# What is expected:
An exact copy of the entries is needed, with every line included.

**** Record extracts ****

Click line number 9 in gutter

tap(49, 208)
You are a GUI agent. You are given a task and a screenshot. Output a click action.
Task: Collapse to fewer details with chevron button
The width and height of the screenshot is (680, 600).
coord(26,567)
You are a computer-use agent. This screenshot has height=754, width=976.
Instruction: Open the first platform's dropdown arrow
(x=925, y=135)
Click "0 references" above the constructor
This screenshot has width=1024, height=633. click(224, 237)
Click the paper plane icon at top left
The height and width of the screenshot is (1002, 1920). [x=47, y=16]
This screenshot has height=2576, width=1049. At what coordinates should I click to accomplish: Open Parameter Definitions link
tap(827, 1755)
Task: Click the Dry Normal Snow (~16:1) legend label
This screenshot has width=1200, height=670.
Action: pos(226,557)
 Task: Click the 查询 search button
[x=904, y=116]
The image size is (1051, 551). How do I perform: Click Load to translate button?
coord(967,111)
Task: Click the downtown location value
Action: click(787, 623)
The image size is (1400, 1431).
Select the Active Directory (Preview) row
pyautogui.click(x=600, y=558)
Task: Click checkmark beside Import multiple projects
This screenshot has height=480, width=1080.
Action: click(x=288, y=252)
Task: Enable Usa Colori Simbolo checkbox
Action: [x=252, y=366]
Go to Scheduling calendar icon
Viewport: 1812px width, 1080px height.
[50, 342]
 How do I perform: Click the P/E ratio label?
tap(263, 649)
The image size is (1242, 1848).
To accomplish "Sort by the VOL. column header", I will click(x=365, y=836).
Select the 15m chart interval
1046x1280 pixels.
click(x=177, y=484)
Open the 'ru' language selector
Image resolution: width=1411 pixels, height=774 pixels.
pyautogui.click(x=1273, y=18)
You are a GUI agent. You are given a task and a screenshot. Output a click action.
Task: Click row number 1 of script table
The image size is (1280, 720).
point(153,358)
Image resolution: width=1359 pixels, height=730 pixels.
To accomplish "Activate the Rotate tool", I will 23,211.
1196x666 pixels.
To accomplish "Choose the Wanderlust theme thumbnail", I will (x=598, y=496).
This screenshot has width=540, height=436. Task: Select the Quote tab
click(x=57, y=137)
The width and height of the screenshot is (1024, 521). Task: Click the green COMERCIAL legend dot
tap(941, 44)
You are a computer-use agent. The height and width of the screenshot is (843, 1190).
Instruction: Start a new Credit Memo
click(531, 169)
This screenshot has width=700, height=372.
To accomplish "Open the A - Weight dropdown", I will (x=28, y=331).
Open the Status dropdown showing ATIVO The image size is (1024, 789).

****

# Answer box:
Click line number 9 in gutter

tap(49, 208)
You are a GUI agent. You are given a task and a screenshot. Output a click action.
Task: Collapse to fewer details with chevron button
The width and height of the screenshot is (680, 600).
coord(26,567)
You are a computer-use agent. This screenshot has height=754, width=976.
Instruction: Open the first platform's dropdown arrow
(x=925, y=135)
Click "0 references" above the constructor
This screenshot has width=1024, height=633. click(224, 237)
Click the paper plane icon at top left
The height and width of the screenshot is (1002, 1920). [x=47, y=16]
This screenshot has height=2576, width=1049. At what coordinates should I click to accomplish: Open Parameter Definitions link
tap(827, 1755)
Task: Click the Dry Normal Snow (~16:1) legend label
This screenshot has width=1200, height=670.
Action: pos(226,557)
 Task: Click the 查询 search button
[x=904, y=116]
The image size is (1051, 551). How do I perform: Click Load to translate button?
coord(967,111)
Task: Click the downtown location value
Action: click(787, 623)
The image size is (1400, 1431).
Select the Active Directory (Preview) row
pyautogui.click(x=600, y=558)
Task: Click checkmark beside Import multiple projects
This screenshot has height=480, width=1080.
Action: click(x=288, y=252)
Task: Enable Usa Colori Simbolo checkbox
Action: [x=252, y=366]
Go to Scheduling calendar icon
Viewport: 1812px width, 1080px height.
[50, 342]
 How do I perform: Click the P/E ratio label?
tap(263, 649)
The image size is (1242, 1848).
To accomplish "Sort by the VOL. column header", I will click(x=365, y=836).
Select the 15m chart interval
1046x1280 pixels.
click(x=177, y=484)
Open the 'ru' language selector
Image resolution: width=1411 pixels, height=774 pixels.
pyautogui.click(x=1273, y=18)
You are a GUI agent. You are given a task and a screenshot. Output a click action.
Task: Click row number 1 of script table
The image size is (1280, 720).
point(153,358)
Image resolution: width=1359 pixels, height=730 pixels.
To accomplish "Activate the Rotate tool", I will 23,211.
1196x666 pixels.
To accomplish "Choose the Wanderlust theme thumbnail", I will (x=598, y=496).
This screenshot has width=540, height=436. Task: Select the Quote tab
click(x=57, y=137)
The width and height of the screenshot is (1024, 521). Task: Click the green COMERCIAL legend dot
tap(941, 44)
You are a computer-use agent. The height and width of the screenshot is (843, 1190).
Instruction: Start a new Credit Memo
click(531, 169)
This screenshot has width=700, height=372.
To accomplish "Open the A - Weight dropdown", I will (x=28, y=331).
Open the Status dropdown showing ATIVO The image size is (1024, 789).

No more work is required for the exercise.